Teni tenime ve ıslansın dinleyerek yazdımm. Kontrol edemedim hatalarım varsa özür dilerimm. Yazarınız iyi okumalar diler <33
Tatilin ikinci gününe geçmişlerdi. Hayallerinin ötesinde yaşadıkları bu tatil ikisine de oldukça iyi gelmişti. "Erdem sence hangisini giymeliyim?" Biri buz mavisi öteki haki iki gömlek gösterdi Özgür Erdem'e. Dün yol yorgunu oldukları için hemen uyumuşlardı ama bu gece dışarı çıkmaya hazırlanıyorlardı.
"Mavi olan aşkım." Erdem Özgür'e hep açık renkleri yakıştırıyordu. İlk gün evin bahçesindeki görünümünü gözünün önünden götürememişti birkaç gün. Özgür birkaç bileklik kolye ve küpe taktı. Erdem Özgür'e bu tarzın aşırı gitmesini kıskanılacak derecede buluyordu.
"Yemeğe inelim. Ordan da gezeriz." Otelin içinde büyük bir restorant vardı. Açık büfe şeklinde olduğu için herkes istediği şeyi alabiliyordu. Erdem kolunu Özgür'e atarak yürümeye başladılar. Odanın kartını yanına aldığı çantaya attı Özgür.
"Çok güzel oldun." Özgür'ü baştan aşağı süzmüştü. "Sen de çok yakışıklı oldun. Kıskanmaya başlayacağım." Özgür kendi dediğine gülerken Erdem'in yüzü ciddileşti. "Senden başka birine bakacağımı mı düşünüyorsun?"
"Bakmaz mısın?" "Neden bakıyım aşkım. Bakmam." Konuşurken ne ara geldiklerini anlamamışlardı ama restoranta gelmişlerdi.
Yemekleri aldıktan sonra hızlıca yemek yiyip bir an önce Yunanistan'ı gezmek istiyorlardı. Gündüz çok sıcak ve oldukça nemli olduğu için gezmek imkansızdı. Onlar da akşam gezmeyi seçmişlerdi.
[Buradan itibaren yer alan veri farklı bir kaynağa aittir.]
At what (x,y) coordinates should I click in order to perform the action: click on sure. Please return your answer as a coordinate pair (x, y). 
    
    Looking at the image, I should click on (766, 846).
Yol boyu hediyelik eşyaların olduğu bir sokağa geldiler. Fincanlar lambalar buzdolabına yapıştırılacak magnetler satılıyordu burada. Sonu denize çıkan bu yolda yürümeye başladılar.
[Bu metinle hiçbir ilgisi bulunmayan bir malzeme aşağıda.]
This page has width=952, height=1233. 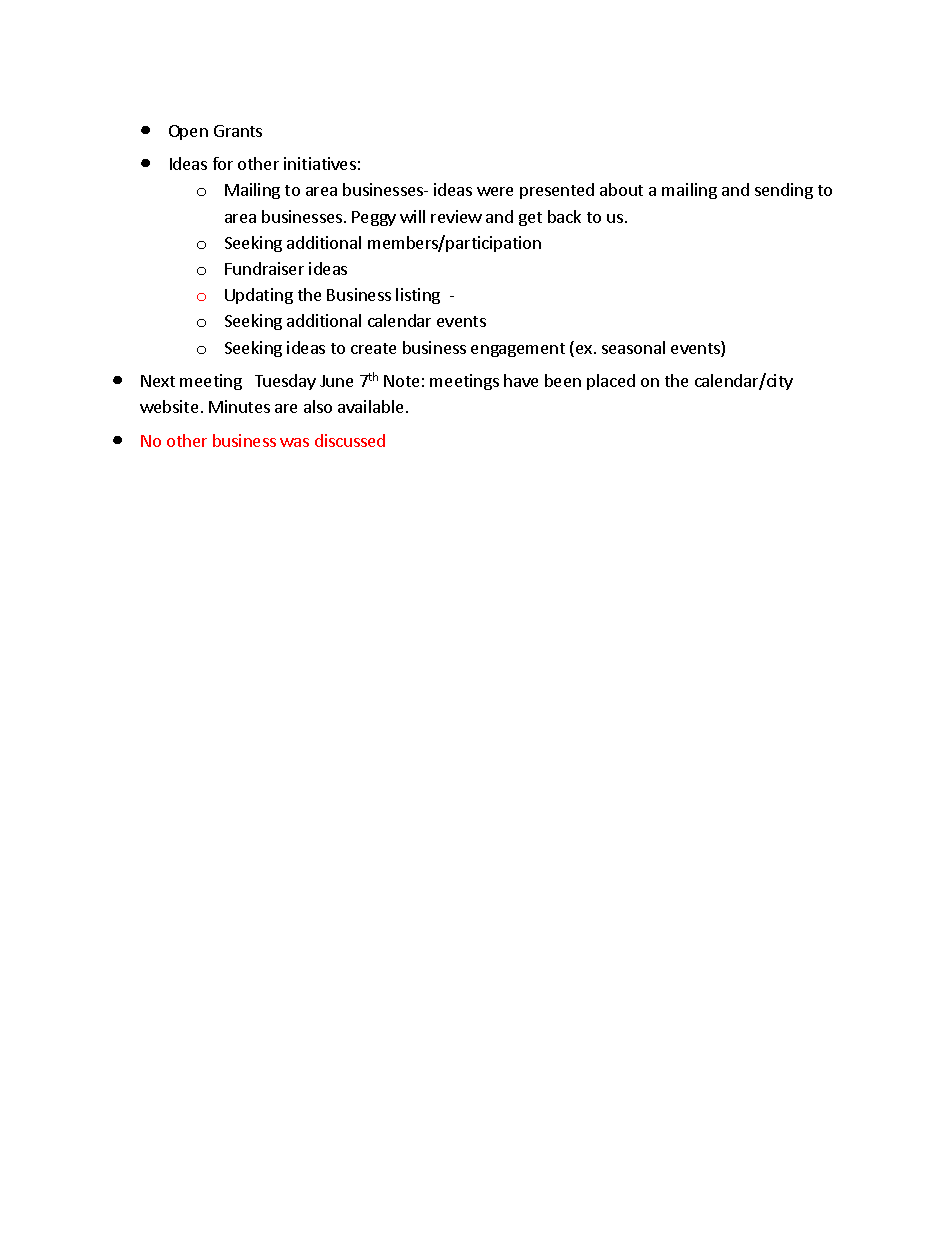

Türkiye'de olmadıkları için daha rahatlardı. Erdem elini Özgür'ün eline atıp parmaklarını kenetledi. Ona şaşkın şekilde dönen Özgür'ü gördüğünde hiçbir şey demeden yürümeye devam etti.
"Çok güzelmiş." Beyaz deniz kabuklu bir bilekliğe bakıyordu Özgür. "Alalım." Erdem'in teklifine cevap vermedem Erdem bilekliğin parasını ödüyordu bile.
Özgür kolunu Erdem'e uzattı. Bileğini hemen sarmalayan bileklik koluna çok yakışmıştı.
İstanbul'a götürmek için birkaç hediyelik eşya daha aldıklarında caddenin sonuna gelmişlerdi. Batan güneşe rağmen seniz masmavi ve çok güzel görünüyordu.
Özgür fotoğraf çekmek için telefonunu açtığında ikisinin hiç fotoğrafı olmadığını fark etti. "Erdem gelsene yanıma." Erdem kadraja girdi. Kendine bakıp oldukça karizmatik bir şekilde parmaklarını siyah saçlarının arasına getirdi. Birkaç hareketle saçlarını düzeltti.
"Çekiyorum." Birkaç farklı poz daha verdiler. Telefon Özgür'deyken gelen görüntülü aramayla ikisi de duraksadı. Arayan Efes'ti.
"Kardeşim naber?" "Efes. İyiyim sen nasılsın?" Duştan yeni çıktığı belli olan ıslak saçlarıyla telefonun öbür ucunda duruyordu Efes. "Tatil nasıl gidiyor?" Erdem de telefonun kadrajına girdi. "Ooo enişte."
"Tatil güzel gidiyor." diyerek onu yanıtladı Erdem. "Senden naber?" "Ben mi. Ben süperim ya." Erdem'le Özgür telefona kilitlenmiş bakarken ekrana birisi daha girdi. "Salih?" Onun da tıpkı Efes gibi saçları ıslaktı. "Erdem." Kısa bir bakakalmanın ardından Özgür konuştu. "Sonra konuşuruz. Kapatmam lazım."
Erdem'le Özgür birbirine bakarken kısa bir kahkaha attılar. İkisi de demin yaşadığı şeyi aşamamıştı. Asla beklemiyorlardı.
"Erdem hadi bara gidelim." Özgür aklına gelen şeyle Erdem'in kolunu kavradı. "Lütfen. Lütfen. Lütfen."